Why did we add the price column back to the normalized_listings?

Screen Link:
https://app.dataquest.io/m/140/multivariate-k-nearest-neighbors/4/normalize-columns

My Code:

normalized_listings = (dc_listings - dc_listings.mean())/dc_listings.std()
normalized_listings['price'] = dc_listings['price']
normalized_listings.head(3)

What I expected to happen:
I though we need to normalise the target column (price) as well

What actually happened:

Replace this line with the output/error

In this case since the data may vary widely (high vs low data variance), it is suggested to normalize it before performing any comparisons in the new few mission steps.

You may have noticed that while the accommodates, bedrooms, bathrooms, beds, and minimum_nights columns hover between 0 and 12 (at least in the first few rows), the values in the maximum_nights and number_of_reviews columns span much larger ranges.
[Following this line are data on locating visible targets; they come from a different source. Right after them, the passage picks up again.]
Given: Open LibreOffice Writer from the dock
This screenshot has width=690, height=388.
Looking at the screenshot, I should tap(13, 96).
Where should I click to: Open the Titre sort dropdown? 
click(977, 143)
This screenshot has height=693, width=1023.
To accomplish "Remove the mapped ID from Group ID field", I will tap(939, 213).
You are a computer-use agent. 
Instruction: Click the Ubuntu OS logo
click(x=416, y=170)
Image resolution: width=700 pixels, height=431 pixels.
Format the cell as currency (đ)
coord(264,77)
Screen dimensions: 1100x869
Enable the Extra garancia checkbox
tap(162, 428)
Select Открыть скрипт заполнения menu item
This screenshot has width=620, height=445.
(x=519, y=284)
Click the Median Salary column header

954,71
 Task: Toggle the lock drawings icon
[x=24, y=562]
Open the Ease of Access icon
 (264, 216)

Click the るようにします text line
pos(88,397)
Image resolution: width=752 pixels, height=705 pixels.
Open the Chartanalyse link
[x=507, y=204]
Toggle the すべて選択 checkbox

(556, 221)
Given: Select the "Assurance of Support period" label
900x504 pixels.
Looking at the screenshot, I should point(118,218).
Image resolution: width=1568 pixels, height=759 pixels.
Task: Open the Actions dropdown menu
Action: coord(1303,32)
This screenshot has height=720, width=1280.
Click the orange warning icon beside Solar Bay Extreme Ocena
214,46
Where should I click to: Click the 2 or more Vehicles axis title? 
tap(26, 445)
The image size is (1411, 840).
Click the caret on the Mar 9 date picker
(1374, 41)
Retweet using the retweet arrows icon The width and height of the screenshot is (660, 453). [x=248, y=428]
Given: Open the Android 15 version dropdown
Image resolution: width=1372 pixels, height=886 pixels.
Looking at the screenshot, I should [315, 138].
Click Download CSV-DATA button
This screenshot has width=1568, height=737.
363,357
For example, the maximum_nights column has values as low as 4 and as high as 1825, in the first few rows itself.

i get that for the other columns. My question is just specific to the target column, which is price. In the code, we run the normalization formula on all the columns. But lateron (second line of the code), we replace the normalized values in price column with the original values. Why is that??
Why don’t we normalize the target column?

@ravirajkakati: Later on in step 7, we will use the price column. Everything else besides price should be normalized. In that case we will assign the original price value back to the column since we want the actual cost of the AirBnB apartment (for accuracy).

In Step 7,

  • Use the fit method to specify the data we want the k-nearest neighbor model to use. Use the following parameters:
    • training data, feature columns: just the accommodates and bathrooms columns, in that order, from train_df.
    • training data, target column: the price column from train_df.
1 Like

Right, gotcha!! Thank you :nerd_face:

1 Like

No worries @ravirajkakati, happy to help!